Extracted records section start
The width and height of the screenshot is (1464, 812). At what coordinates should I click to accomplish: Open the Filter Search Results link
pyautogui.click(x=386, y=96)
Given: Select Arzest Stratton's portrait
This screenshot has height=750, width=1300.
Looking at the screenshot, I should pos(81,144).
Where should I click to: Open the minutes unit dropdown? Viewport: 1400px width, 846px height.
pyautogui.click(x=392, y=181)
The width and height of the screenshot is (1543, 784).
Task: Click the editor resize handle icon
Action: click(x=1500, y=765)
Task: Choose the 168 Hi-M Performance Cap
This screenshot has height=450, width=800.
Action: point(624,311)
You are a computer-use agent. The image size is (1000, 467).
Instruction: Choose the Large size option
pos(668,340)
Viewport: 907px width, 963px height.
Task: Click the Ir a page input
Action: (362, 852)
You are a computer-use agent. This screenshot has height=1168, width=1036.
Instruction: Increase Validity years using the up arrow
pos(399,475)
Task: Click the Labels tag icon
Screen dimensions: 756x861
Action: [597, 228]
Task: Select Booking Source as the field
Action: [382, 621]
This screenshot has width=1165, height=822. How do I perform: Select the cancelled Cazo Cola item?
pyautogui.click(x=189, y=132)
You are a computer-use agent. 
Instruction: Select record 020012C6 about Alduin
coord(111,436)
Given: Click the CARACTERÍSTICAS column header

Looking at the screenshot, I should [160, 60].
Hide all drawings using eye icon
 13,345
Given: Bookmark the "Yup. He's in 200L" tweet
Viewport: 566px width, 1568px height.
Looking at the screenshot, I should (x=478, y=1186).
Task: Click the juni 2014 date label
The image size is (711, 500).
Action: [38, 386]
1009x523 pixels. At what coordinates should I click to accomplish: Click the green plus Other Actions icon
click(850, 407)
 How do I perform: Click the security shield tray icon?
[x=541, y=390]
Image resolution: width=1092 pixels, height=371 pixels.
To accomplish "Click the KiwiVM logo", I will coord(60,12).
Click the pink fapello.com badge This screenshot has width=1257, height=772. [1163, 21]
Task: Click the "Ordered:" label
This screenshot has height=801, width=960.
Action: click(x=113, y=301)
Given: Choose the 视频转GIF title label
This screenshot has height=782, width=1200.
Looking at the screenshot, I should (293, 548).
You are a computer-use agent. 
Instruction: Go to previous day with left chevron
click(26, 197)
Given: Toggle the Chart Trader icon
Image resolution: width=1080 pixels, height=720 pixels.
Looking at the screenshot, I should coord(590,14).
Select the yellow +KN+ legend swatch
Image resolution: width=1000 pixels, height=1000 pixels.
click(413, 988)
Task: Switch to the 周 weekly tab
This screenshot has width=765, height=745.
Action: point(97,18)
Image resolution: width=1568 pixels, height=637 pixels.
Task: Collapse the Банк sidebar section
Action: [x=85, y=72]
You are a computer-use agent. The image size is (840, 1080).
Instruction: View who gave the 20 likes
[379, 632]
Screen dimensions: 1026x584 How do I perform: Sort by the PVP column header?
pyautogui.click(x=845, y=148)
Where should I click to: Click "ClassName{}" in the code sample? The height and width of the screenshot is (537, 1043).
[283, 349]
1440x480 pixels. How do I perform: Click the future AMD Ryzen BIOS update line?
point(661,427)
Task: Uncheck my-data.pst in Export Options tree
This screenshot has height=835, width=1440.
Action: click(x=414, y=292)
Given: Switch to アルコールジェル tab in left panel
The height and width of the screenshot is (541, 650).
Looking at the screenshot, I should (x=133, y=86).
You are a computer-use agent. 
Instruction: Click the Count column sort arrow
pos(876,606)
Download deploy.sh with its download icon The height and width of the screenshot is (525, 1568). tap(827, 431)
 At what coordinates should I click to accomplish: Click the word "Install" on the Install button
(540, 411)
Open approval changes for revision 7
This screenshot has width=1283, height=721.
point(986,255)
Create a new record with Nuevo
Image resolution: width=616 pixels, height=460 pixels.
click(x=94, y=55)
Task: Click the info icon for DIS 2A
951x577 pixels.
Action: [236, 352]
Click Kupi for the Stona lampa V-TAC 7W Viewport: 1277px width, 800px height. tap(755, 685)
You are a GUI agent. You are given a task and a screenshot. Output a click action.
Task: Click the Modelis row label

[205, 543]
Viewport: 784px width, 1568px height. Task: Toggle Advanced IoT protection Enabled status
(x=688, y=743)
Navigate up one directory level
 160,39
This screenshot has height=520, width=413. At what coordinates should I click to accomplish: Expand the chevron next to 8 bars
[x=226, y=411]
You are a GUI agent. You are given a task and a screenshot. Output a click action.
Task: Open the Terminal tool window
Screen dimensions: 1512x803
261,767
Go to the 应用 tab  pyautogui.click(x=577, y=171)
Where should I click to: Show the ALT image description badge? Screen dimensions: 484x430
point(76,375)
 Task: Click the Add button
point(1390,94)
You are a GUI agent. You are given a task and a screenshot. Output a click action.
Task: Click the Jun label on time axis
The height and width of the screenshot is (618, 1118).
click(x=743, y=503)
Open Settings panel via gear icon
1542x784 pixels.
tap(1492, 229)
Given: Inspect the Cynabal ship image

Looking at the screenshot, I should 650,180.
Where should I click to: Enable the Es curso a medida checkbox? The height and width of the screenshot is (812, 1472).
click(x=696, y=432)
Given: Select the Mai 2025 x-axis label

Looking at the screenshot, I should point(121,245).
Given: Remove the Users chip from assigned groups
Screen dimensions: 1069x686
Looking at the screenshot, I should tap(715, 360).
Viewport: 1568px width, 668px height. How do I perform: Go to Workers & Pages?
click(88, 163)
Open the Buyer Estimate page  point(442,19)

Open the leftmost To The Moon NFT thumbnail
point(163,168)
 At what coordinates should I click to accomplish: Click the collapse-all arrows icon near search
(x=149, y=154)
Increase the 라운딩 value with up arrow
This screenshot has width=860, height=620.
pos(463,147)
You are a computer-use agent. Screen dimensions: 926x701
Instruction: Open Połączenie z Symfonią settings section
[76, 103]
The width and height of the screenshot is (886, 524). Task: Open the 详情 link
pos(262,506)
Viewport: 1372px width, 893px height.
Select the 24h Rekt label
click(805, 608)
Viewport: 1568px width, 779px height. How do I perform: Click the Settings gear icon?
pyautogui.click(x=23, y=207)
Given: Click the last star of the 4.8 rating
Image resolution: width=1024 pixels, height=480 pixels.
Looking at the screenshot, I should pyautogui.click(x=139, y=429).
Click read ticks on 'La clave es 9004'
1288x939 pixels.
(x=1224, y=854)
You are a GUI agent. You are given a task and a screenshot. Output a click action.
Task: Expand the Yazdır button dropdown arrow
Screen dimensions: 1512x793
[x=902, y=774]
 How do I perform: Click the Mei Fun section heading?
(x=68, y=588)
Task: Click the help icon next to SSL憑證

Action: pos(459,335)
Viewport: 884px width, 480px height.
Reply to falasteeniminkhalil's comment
Extracted records section end
_Problem to work on_
Filter the listing above for the string "computer" and copy every matching line.

_Task response_
You are a computer-use agent. The image size is (1000, 467).
You are a computer-use agent. This screenshot has height=1168, width=1036.
You are a computer-use agent. 
You are a computer-use agent. 
You are a computer-use agent. The image size is (840, 1080).
You are a computer-use agent. 
You are a computer-use agent. Screen dimensions: 926x701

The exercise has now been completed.